#### Given records ####

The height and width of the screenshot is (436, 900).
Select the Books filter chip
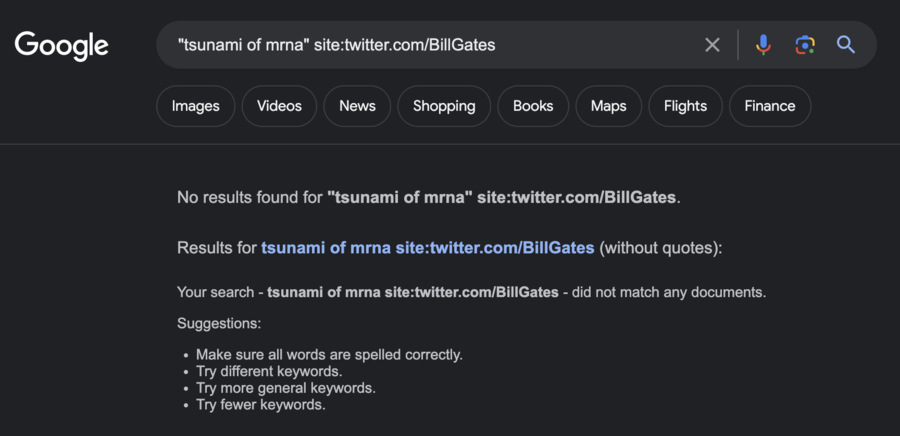coord(533,106)
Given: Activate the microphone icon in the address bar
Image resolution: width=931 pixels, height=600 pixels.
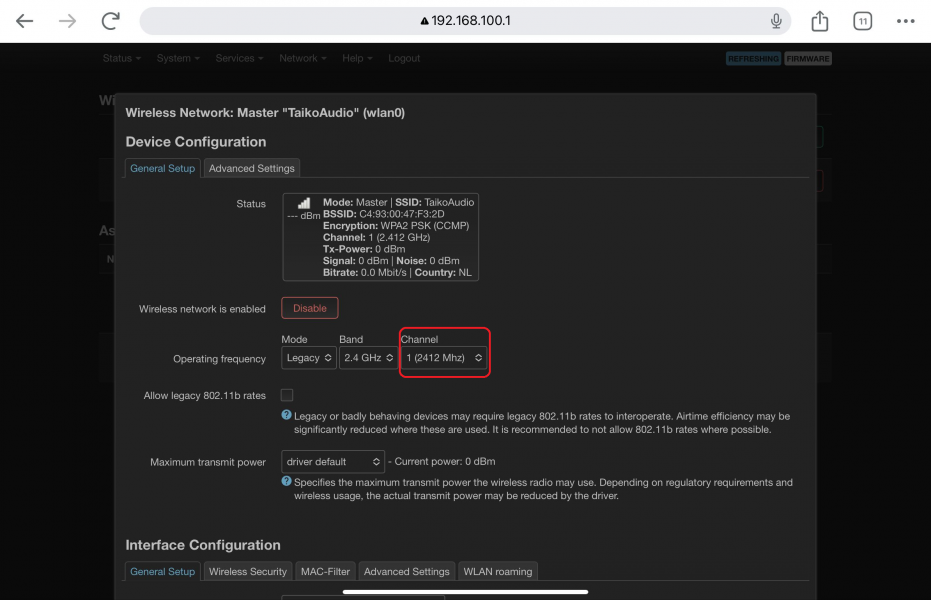Looking at the screenshot, I should tap(775, 19).
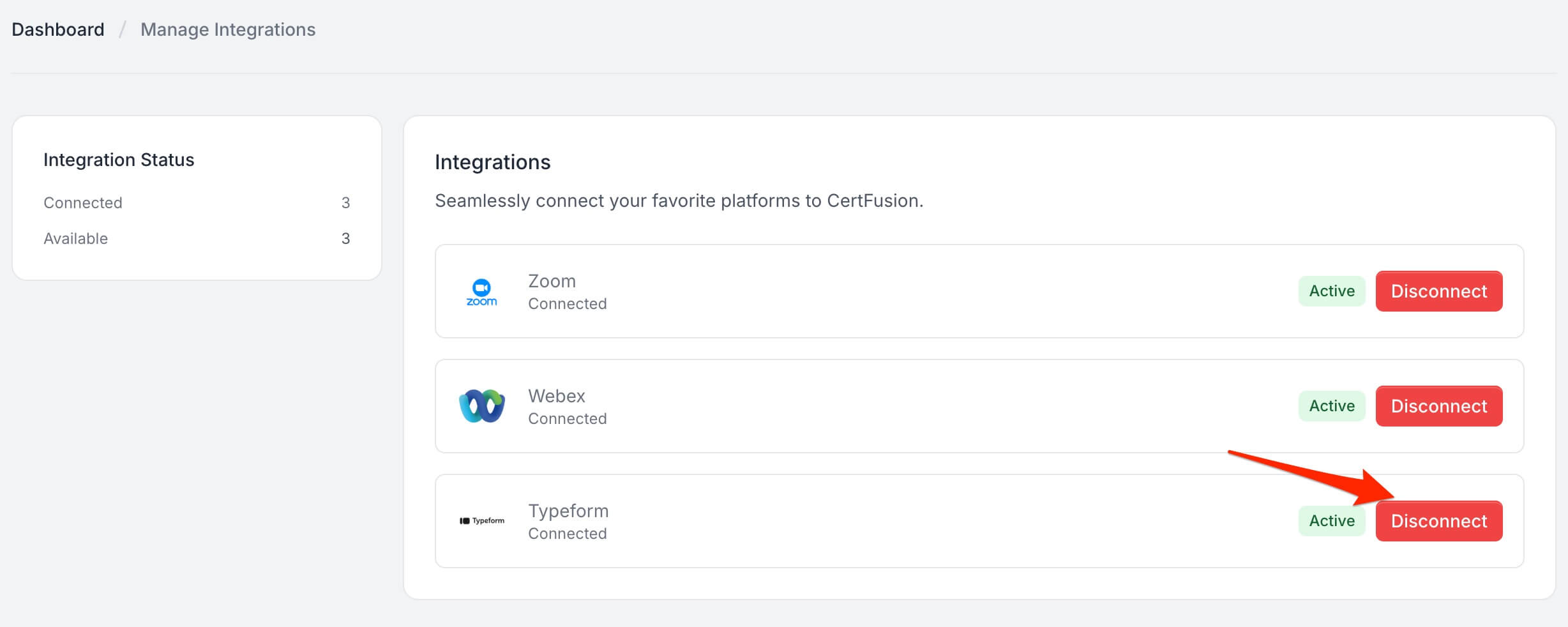Click the Connected status under Webex
The image size is (1568, 627).
click(x=567, y=419)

####

What you have to do: An exact copy of every entry, without pictures, should be your output.

Reply to the task:
The height and width of the screenshot is (436, 900).
Select the Books filter chip
coord(533,106)
Given: Activate the microphone icon in the address bar
Image resolution: width=931 pixels, height=600 pixels.
Looking at the screenshot, I should tap(775, 19).
Click the Connected status under Webex
The image size is (1568, 627).
click(x=567, y=419)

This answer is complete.